EXERCISE REQUIREMENTS
Update the listing below by changing every "Instruction" to "Command" and leaving all other text unchanged.

DATA FOR THIS EXERCISE
########

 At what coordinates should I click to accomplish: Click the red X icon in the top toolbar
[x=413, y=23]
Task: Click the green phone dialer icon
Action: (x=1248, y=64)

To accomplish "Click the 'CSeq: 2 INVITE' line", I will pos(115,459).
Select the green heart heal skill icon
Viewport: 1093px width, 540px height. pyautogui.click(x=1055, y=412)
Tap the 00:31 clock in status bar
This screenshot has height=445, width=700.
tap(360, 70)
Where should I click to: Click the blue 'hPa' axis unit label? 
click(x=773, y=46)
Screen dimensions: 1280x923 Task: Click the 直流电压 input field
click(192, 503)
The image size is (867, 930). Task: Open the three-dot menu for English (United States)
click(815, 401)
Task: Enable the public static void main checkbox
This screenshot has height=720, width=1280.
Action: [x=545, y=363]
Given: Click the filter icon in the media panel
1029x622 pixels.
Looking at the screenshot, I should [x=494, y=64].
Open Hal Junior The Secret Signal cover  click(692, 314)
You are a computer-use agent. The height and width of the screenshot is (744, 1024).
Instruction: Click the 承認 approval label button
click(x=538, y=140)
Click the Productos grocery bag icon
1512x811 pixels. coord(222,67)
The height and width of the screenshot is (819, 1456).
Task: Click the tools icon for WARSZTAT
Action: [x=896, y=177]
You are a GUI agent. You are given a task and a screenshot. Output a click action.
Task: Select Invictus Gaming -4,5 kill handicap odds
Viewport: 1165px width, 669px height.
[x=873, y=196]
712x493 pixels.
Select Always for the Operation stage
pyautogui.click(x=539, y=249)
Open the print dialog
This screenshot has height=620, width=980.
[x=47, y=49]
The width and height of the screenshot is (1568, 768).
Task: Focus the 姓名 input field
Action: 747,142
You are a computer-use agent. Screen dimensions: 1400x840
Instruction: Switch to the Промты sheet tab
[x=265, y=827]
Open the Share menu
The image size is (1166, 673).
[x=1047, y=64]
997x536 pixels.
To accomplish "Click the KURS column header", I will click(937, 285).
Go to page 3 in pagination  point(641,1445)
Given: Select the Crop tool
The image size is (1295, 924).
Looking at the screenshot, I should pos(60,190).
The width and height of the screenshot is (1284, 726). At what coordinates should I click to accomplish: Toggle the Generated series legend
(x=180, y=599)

########

TASK SOLUTION
 At what coordinates should I click to accomplish: Click the red X icon in the top toolbar
[x=413, y=23]
Task: Click the green phone dialer icon
Action: (x=1248, y=64)

To accomplish "Click the 'CSeq: 2 INVITE' line", I will pos(115,459).
Select the green heart heal skill icon
Viewport: 1093px width, 540px height. pyautogui.click(x=1055, y=412)
Tap the 00:31 clock in status bar
This screenshot has height=445, width=700.
tap(360, 70)
Where should I click to: Click the blue 'hPa' axis unit label? 
click(x=773, y=46)
Screen dimensions: 1280x923 Task: Click the 直流电压 input field
click(192, 503)
The image size is (867, 930). Task: Open the three-dot menu for English (United States)
click(815, 401)
Task: Enable the public static void main checkbox
This screenshot has height=720, width=1280.
Action: [x=545, y=363]
Given: Click the filter icon in the media panel
1029x622 pixels.
Looking at the screenshot, I should [x=494, y=64].
Open Hal Junior The Secret Signal cover  click(692, 314)
You are a computer-use agent. The height and width of the screenshot is (744, 1024).
Command: Click the 承認 approval label button
click(x=538, y=140)
Click the Productos grocery bag icon
1512x811 pixels. coord(222,67)
The height and width of the screenshot is (819, 1456).
Task: Click the tools icon for WARSZTAT
Action: [x=896, y=177]
You are a GUI agent. You are given a task and a screenshot. Output a click action.
Task: Select Invictus Gaming -4,5 kill handicap odds
Viewport: 1165px width, 669px height.
[x=873, y=196]
712x493 pixels.
Select Always for the Operation stage
pyautogui.click(x=539, y=249)
Open the print dialog
This screenshot has height=620, width=980.
[x=47, y=49]
The width and height of the screenshot is (1568, 768).
Task: Focus the 姓名 input field
Action: 747,142
You are a computer-use agent. Screen dimensions: 1400x840
Command: Switch to the Промты sheet tab
[x=265, y=827]
Open the Share menu
The image size is (1166, 673).
[x=1047, y=64]
997x536 pixels.
To accomplish "Click the KURS column header", I will click(937, 285).
Go to page 3 in pagination  point(641,1445)
Given: Select the Crop tool
The image size is (1295, 924).
Looking at the screenshot, I should pos(60,190).
The width and height of the screenshot is (1284, 726). At what coordinates should I click to accomplish: Toggle the Generated series legend
(x=180, y=599)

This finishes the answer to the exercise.